I’ve gotten used to most things here and the culture shock is all but gone. I even went two days without needing to write in my journal, which I take as a good sign, that I’m less in need of coping mechanisms for adjusting to a new lifestyle. I have a routine, which is comforting. There are less shocks and surprises. However, one thing that gets no less shocking is power outages. My house has electricity, but not all the time and only in a couple rooms. When the power goes out, every other day or so, it makes a huge popping noise that I believe to be the apocalypse. There is the inevitable few minutes to get lamps going, during which time I am trying to remember what trial came first in the Left Behind series, then I see my family and am assured that this is not, in fact, the apocalypse. Just West Africa.

My family says my French is improving but I’m constantly frustrated with my progress. Learning a language with the added weight of needing to conduct all your affairs in said language for two years, which will commence in 7 weeks, is intense. And all I want to do when I’m not in class is read and speak in English. Unless I’ve had a beer, in which case I am fully aware of and confident in my stellar ability to speak French, and do so at any chance I get, rapidly and with great pleasure. Purpose #6 of the after-school beer.

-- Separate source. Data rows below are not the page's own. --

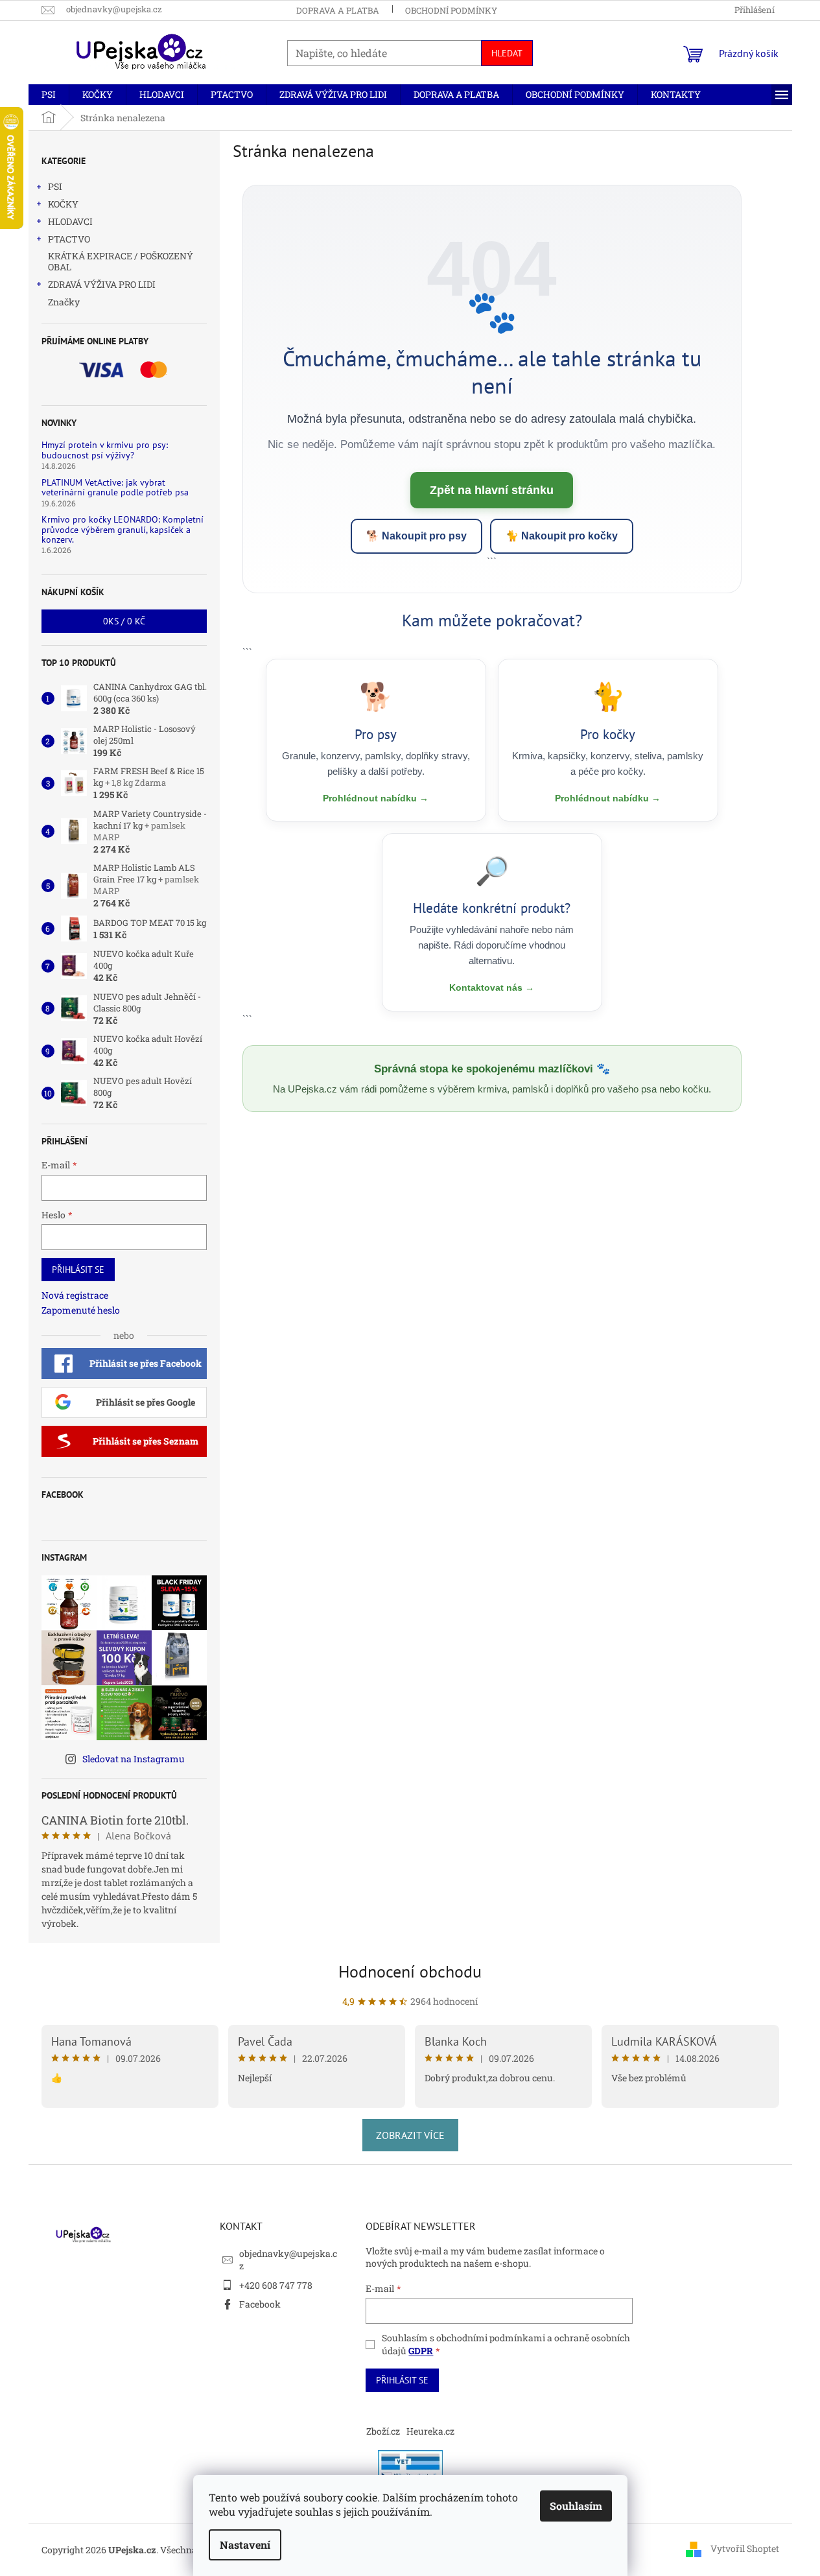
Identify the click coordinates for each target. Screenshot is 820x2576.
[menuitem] (49, 94)
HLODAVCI (70, 221)
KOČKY (63, 204)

Last anecdote for the post, I promise. I have a quote from Martha Washington up on my wall about the greater part of misery or happiness depending on one’s disposition, not circumstances. So when I woke up last night to go to the bathroom and was greeted by a cockroach outside my door- on its back, arms flailing, being attacked by a couple dozen ants much much smaller than it and caving in to these relentless creatures- I was actually pleased to be reminded that many people working together, supporting one another, can conquer an obstacle much greater than themselves. I’ll let that one sink in.